There may also be slight limping and pain as it changes positions. Even though the symptoms may be insignificant, so x-rays are taken, it is seen that most aging dogs suffer from advanced degeneration of both hip joints. This condition is known as coxofemoral osteoarthritis and is usually accompanied by bony changes in the lumbar or lower spine.
In common cases of hip dysplasia, the arthritis is partly due to misaligned stress points and abnormal conformation of the coxofemoral joint. The cartilage gets adversely impacted, wearing away faster than it can regenerate. The bony layer beneath the cushioning cartilage gets exposed and inflammation happens.
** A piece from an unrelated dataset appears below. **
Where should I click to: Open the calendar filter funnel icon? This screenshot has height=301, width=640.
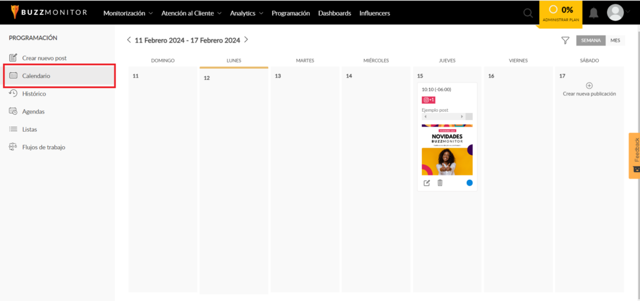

There is also a thickening of the joint capsule that surrounds the joint members while blood vessels to and from the joint area dilate, leading to swelling and inflammation. The joint’s elastic tissues stiffen as calcium deposits build up over the years and the nerves in the area send pain signals to the brain. The dog’s mobility becomes greatly restricted due to degeneration of the joint.
The symptoms first begin showing with subtle changes in the dog’s behavior. The typical signs are an increase in weight, a tendency to sleep more, an aversion to physical activities, particularly playing and reduced alertness. When you see a less excited dog who hesitates to jump on you as you return home or thinks twice about jumping on to the couch or while becomes climbing stairs, chances are that arthritis is beginning to set in.
The degree of osteo-arthritic changes varies from dog to dog depending on age, size, and weight. That’s why it becomes imperative to treat arthritis, degeneration, and joint inflammation after evaluating each case individually because every canine responds to pain and discomfort uniquely.
The standard treatment protocol is non-steroidal, anti-inflammatory medication that relieves pain and improves joint mobility. However, the vet’s recommendation is necessary as your dog may have side effects from these. Carprofen is most commonly recommended but the dog’s blood bio-chemistry needs to be periodically checked when consumed long-term. Deramaxx is yet another commonly prescribed anti-inflammatory medication as is aspirin for the condition’s milder versions.
Meloxicam in liquid form also works well in canine arthritis management. However, drugs like Acetaminophen and Ibuprofen are best avoided as they are known to cause liver damage and gastro-intestinal bleeding, respectively, in dogs.
Drugs apart, the dog’s body weight has to be kept in check through exercise to maintain joint flexibility and movement. Moreover, soft sleeping surfaces aid in reducing arthritic discomfort. Alternately, gentle massage therapy also helps alleviate the pain and discomfort.